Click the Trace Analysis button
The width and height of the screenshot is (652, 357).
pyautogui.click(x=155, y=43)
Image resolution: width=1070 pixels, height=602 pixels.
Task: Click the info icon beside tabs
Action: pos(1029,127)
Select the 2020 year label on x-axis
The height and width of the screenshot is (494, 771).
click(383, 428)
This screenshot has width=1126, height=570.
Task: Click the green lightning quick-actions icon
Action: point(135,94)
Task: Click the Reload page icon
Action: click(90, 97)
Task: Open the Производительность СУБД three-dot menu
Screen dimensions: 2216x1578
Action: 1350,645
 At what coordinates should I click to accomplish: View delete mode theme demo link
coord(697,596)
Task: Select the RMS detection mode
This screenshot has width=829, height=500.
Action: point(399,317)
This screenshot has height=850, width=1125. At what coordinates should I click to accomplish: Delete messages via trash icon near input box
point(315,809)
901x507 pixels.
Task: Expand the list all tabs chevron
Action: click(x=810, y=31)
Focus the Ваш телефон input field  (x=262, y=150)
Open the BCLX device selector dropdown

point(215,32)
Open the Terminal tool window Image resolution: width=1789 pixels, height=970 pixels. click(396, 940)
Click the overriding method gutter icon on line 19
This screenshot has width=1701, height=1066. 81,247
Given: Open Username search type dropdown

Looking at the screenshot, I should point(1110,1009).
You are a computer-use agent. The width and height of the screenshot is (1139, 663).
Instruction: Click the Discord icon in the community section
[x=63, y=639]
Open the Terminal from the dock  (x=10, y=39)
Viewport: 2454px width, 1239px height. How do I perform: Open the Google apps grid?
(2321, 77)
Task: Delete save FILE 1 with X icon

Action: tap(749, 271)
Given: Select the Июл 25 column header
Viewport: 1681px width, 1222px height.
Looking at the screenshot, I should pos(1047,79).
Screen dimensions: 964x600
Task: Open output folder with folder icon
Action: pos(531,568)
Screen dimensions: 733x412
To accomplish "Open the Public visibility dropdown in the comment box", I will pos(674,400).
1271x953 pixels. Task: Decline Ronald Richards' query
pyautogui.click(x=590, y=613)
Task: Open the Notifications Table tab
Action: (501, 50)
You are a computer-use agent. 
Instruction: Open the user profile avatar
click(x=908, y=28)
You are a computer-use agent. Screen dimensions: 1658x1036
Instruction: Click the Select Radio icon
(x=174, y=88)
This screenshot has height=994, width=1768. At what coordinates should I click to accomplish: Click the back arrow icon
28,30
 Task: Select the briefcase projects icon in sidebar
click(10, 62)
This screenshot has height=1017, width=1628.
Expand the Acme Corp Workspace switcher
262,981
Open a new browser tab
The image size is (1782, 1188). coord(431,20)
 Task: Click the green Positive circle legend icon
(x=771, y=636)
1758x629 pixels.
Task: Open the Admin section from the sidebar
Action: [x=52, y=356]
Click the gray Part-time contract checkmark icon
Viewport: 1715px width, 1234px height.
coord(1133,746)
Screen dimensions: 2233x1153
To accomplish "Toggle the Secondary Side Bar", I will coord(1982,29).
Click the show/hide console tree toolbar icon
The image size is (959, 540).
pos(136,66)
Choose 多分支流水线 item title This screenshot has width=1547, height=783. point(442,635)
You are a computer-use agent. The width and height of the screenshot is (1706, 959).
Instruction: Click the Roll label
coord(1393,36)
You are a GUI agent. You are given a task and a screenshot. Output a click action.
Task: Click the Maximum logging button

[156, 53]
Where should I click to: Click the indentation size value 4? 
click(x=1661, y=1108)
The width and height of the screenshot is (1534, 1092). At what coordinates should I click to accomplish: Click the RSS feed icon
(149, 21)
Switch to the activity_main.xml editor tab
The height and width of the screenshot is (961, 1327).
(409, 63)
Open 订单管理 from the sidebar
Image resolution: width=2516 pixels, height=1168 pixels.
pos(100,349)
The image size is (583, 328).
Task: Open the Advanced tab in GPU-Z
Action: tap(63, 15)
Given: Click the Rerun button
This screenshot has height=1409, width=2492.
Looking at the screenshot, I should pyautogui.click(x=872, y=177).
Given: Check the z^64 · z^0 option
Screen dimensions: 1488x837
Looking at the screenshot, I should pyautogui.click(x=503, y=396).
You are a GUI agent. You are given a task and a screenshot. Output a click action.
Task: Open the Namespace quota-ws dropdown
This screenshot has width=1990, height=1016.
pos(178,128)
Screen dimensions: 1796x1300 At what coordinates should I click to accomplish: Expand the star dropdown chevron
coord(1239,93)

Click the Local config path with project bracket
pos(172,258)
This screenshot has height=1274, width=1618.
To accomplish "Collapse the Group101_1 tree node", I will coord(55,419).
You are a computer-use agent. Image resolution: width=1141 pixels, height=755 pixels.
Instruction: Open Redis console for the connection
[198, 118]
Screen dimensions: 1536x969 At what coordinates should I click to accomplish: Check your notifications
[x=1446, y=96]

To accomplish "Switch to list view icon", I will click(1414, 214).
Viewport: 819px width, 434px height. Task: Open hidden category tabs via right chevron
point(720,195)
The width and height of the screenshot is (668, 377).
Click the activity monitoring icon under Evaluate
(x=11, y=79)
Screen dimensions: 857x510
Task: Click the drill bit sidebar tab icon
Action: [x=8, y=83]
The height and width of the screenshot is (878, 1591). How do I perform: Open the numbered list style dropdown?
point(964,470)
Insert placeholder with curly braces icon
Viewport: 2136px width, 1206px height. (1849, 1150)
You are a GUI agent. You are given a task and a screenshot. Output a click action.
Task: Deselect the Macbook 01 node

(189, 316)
========================
→ **Task item**
Scan the material for the string "Terminal". Copy each line where it appears.

→ **Output below**
Open the Terminal tool window Image resolution: width=1789 pixels, height=970 pixels. click(396, 940)
Open the Terminal from the dock  (x=10, y=39)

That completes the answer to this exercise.